Theoretically, the depth of CAM depends on the probability of hash collision, and a detailed analysis will be provided in Sect. 4.2. Here, we assume that the total CAM depth requirement is \(C_{depth}\). Figure 5 illustrates the timeline of the operation in the EM table. When a key K enters the matching table, it will appear in the timeline and the grid in Fig. 5. The white grid indicates that the operation of K is not completed yet, and it needs to continue entering the next hash table set or CAM table to try its operation with the loop order of \(\textit{Pipe}\ 0 \rightarrow \textit{Pipe}\ 1 \rightarrow \textit{Pipe}\ 2 \rightarrow \textit{Pipe}\ 3 \rightarrow \textit{Pipe}\ 0\). The green grid indicates that the operation of K has been successfully completed or all tables have been accessed. For each key, if its operation is failed in all hash tables, it would further enter into CAM table. The key failed to do operation in a CAM table would access the next CAM table with the same loop order of \(\textit{CAM}\ 0 \rightarrow \textit{CAM}\ 1 \rightarrow \textit{CAM}\ 2 \rightarrow \textit{CAM}\ 3 \rightarrow \textit{CAM}\ 0\). For instance, the operation of K1 is failed in all hash table sets and it finally completes its operation in CAM table 0. To avoid the worst-case scenario which shown in Fig. 5, when all hash table sets in multiple pipelines need to insert conflicting entries into CAM simultaneously (K10, K11, K12, and K13), we place a CAM table after each hash table set in each pipeline. The key of K10, K11, K12, and K13 are failed to do their operation after traversing all hash tables in four pipelines. After the first Reorder module behind the hash tables in Fig. 2, K10 \(\sim\) K13 enter into the CAM tables with their corresponding pipelines. The depth of the CAM in each pipeline \(CD = \frac{C_{depth}}{P}\), where P is the number of pipelines or the number of hash table sets.

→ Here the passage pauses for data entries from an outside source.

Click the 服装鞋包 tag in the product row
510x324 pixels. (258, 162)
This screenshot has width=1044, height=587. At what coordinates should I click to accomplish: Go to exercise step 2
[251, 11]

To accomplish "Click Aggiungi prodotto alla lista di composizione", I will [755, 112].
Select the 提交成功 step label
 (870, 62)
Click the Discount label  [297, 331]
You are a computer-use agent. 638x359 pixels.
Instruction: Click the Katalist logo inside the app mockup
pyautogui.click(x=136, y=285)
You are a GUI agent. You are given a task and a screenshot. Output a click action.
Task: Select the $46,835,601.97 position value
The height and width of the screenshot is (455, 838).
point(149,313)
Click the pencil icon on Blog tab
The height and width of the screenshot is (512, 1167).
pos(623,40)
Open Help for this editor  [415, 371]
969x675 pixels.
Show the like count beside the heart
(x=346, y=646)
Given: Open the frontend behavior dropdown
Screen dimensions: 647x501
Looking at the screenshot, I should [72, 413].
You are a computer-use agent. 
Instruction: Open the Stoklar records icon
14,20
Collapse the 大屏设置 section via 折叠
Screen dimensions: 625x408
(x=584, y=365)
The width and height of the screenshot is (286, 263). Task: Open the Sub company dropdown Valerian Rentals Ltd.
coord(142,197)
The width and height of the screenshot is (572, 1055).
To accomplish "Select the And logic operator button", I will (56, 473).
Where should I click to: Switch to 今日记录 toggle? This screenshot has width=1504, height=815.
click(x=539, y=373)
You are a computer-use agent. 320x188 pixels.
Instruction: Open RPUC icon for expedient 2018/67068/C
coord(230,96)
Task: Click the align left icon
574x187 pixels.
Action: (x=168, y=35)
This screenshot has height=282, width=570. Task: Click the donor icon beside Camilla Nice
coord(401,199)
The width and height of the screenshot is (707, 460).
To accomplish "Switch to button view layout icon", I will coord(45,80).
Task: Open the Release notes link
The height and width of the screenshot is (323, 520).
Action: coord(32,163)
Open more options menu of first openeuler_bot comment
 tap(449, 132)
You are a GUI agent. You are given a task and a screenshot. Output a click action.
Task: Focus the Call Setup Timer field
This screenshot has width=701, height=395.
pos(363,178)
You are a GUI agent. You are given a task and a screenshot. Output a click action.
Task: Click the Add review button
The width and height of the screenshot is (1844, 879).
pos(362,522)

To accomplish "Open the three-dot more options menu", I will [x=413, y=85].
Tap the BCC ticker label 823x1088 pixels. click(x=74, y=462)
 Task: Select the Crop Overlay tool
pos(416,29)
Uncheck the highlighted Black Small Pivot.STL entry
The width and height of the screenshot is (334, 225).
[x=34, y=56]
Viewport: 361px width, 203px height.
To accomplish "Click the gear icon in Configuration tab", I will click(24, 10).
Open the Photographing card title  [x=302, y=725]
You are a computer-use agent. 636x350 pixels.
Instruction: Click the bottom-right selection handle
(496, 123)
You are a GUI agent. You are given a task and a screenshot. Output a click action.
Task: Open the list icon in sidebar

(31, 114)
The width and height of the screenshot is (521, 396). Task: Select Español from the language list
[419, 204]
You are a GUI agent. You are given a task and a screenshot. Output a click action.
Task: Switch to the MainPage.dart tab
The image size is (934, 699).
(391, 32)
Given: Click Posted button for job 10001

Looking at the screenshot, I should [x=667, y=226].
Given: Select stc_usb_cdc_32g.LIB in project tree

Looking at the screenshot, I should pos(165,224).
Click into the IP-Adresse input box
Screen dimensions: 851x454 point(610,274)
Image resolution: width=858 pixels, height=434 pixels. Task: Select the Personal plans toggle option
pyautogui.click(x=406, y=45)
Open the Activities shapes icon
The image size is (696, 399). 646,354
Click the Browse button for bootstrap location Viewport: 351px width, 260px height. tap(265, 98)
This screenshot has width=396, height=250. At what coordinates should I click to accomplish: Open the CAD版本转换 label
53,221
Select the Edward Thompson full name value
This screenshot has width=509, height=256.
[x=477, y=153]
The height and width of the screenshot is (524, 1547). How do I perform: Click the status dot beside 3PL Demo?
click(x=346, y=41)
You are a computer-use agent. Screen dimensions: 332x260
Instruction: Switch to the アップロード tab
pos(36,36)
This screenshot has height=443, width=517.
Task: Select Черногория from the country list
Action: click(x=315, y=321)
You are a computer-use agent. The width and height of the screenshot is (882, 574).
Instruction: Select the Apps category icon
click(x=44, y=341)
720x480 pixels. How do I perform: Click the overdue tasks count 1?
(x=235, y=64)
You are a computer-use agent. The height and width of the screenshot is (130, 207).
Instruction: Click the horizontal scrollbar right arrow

Fig. 5  Timeline of the operation (H: Hash Table Set. C: CAM Table. K: Operation Key. H0, H1, H2, H3 are the four hash table sets in Fig. 2, and C0, C1, C2, C3 are the four CAM tables in Fig. 2. K0, K1, \(\cdots\), K13 are the operation keys into the tables).

By combining CAM-based EM tables with hash-based EM tables, it can address potential hash conflicts and ensure that important rules are correctly inserted into the match table.

3.3.1  Address Spaces Management

As shown in Fig. 6, for each CAM table there is a bitmap CAM Vld vector which records the usage status of each CAM address space. ‘0’ means that the space is already in use, while ‘1’ means that it is available for use. When inserting an entry into CAM, the address index generator allocates an empty address space to this entry by the vld bitmap and a priority encoder. After an entry is deleted, the corresponding address vld bit corresponding would be set to ‘1’ again, indicating this address can be reallocated.

Fig. 6  Architecture of CAM-based EM table.

3.3.2  Operations
  • Insert: After generating the write index, the new content of the entry is generated based on the write index (\(new\ content = 1 << write\ index\)). In the same time, the original content in the address of writing key should be read out as old matchiline. The new content and old matchiline perform the or operation to generate the new matchiline written into CAM. New matchiline = old matchlines | new content. Use the entry key as write address, write this new matchiline into the CAM. At the same time, write the corresponding value into value store at the write index. Set the corresponding bit in the vld bitmap to ‘0’ to indicate the address is now in use.
  • Query: During a query, the key is used as the read address to read the matchlines stored in CAM. A priority encoder is used to encode the matchlines and obtain the matching index. If the address space is in use, read the corresponding value stored in this address space from the value store.
  • Delete: After completing the query operation, clear the content of corresponding bit in matchlines at the key’s address in CAM and also clear the content at the corresponding index of the value store. Set corresponding bit in bitmap to ‘1’, indicating that it can be used again.
3.4  State Structure across Pipelines

In addition to entry structure stored in EM table, a custom data structure is maintained and transferred among pipelines to record the status and data path of each operation, here we call it state structure. As shown in Fig. 7, this state structure has a length of 8 bits, and each sub-field is defined as follows:

Fig. 7  State structure across EM pipelines.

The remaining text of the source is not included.